**Exercise prompt**
Write out the material word for word, from the line containing "This screenshot has width=372, height=251." down to the line containing "click(x=472, y=18)", with both of those lines included. Leave the pictures out.

**Information given**
----
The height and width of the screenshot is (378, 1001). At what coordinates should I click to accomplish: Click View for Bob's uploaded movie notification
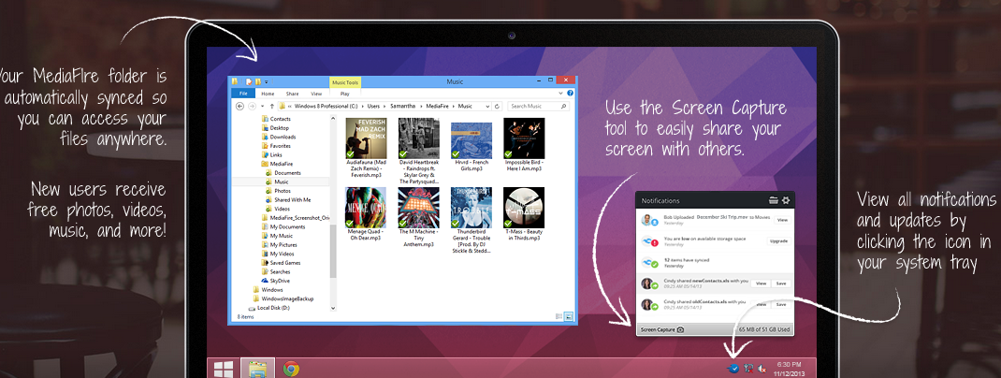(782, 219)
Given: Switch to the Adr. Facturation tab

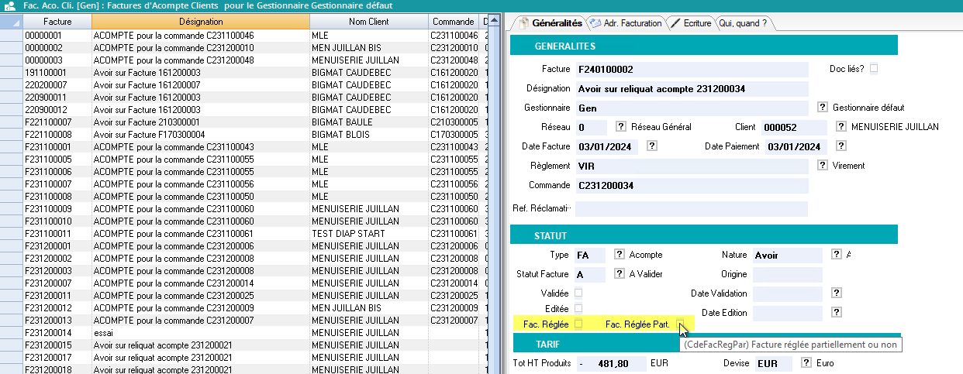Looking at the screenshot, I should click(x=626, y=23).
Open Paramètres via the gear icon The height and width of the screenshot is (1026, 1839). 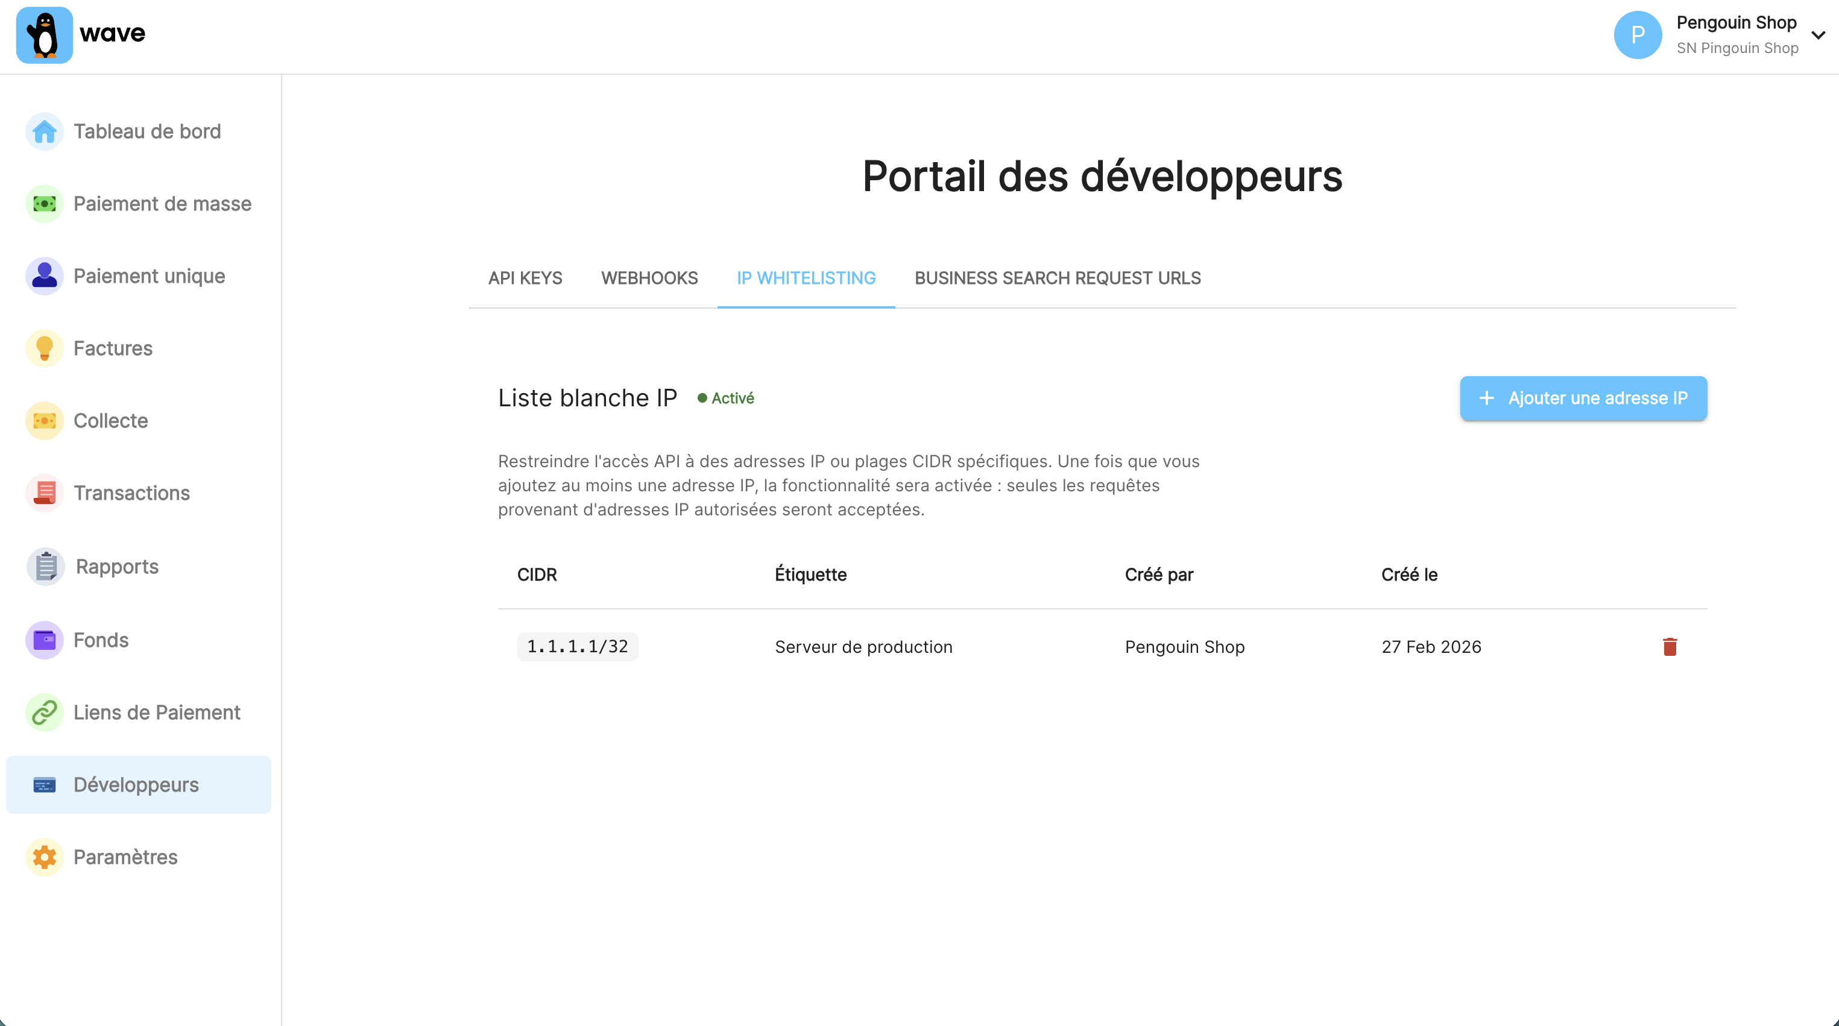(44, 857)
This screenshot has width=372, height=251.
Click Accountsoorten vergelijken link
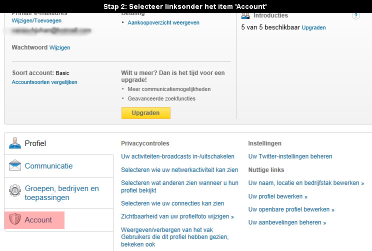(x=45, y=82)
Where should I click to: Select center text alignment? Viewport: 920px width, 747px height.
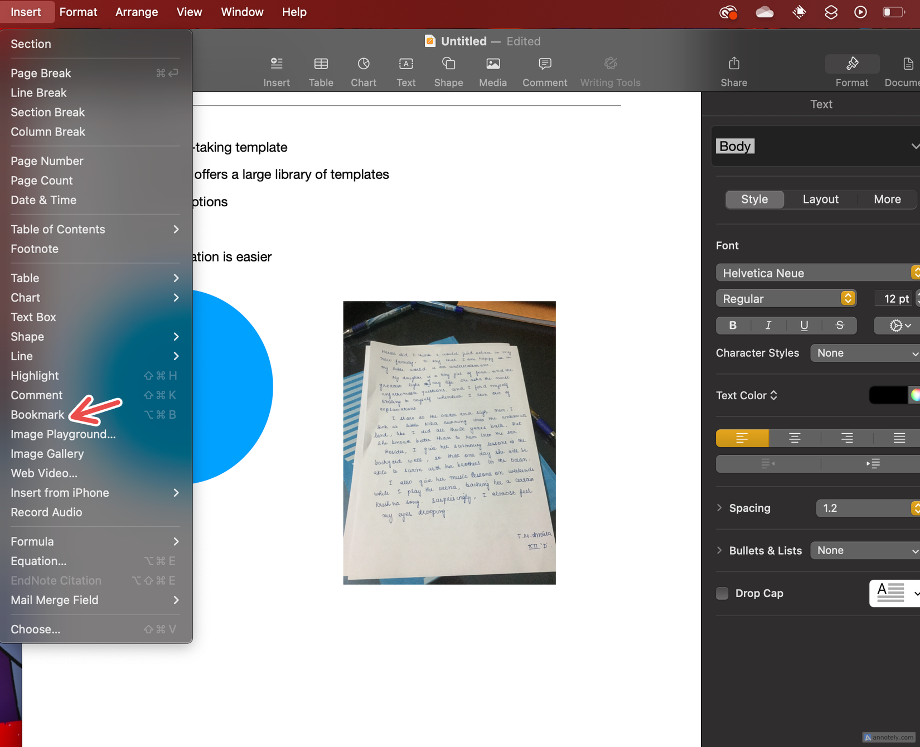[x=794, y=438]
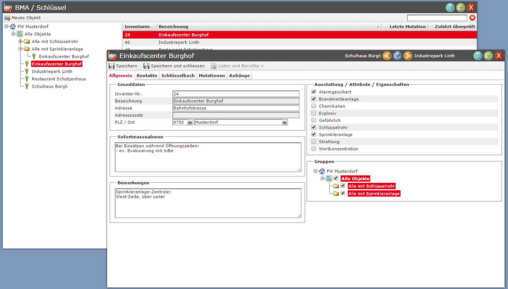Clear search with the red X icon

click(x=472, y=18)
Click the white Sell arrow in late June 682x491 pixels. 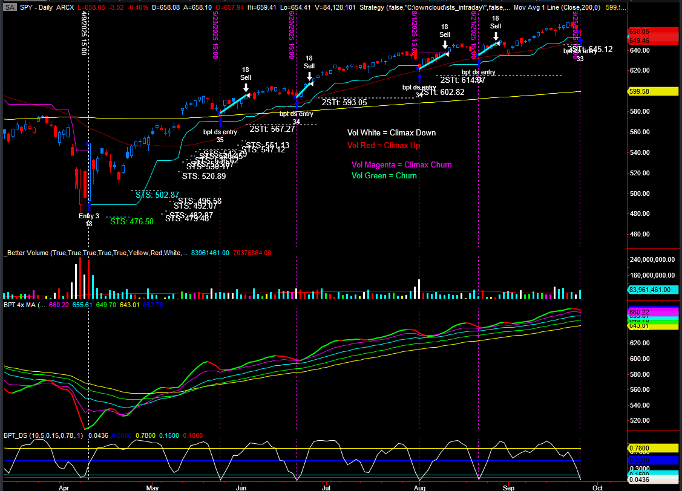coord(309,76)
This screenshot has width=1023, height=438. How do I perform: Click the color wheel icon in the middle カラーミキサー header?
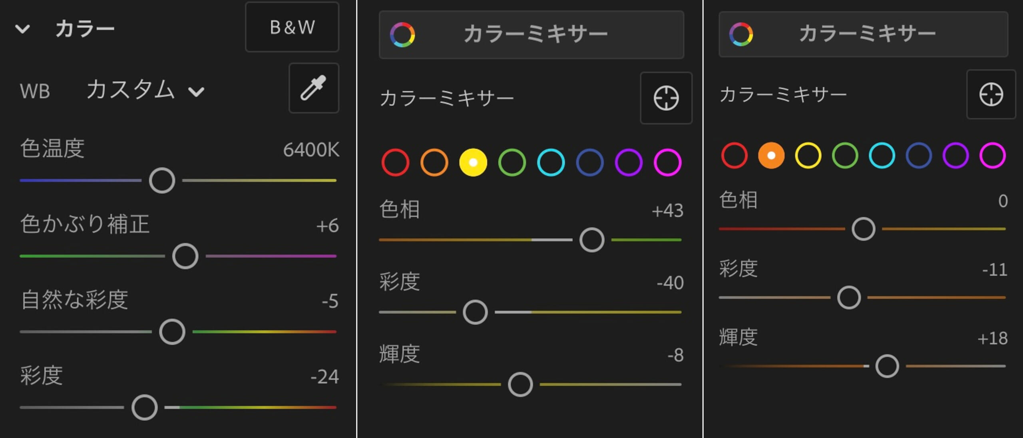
----
**Result of the exercise**
This screenshot has width=372, height=251.
Click Accountsoorten vergelijken link
(x=45, y=82)
Where should I click to: Select center text alignment? Viewport: 920px width, 747px height.
[x=794, y=438]
Clear search with the red X icon

click(x=472, y=18)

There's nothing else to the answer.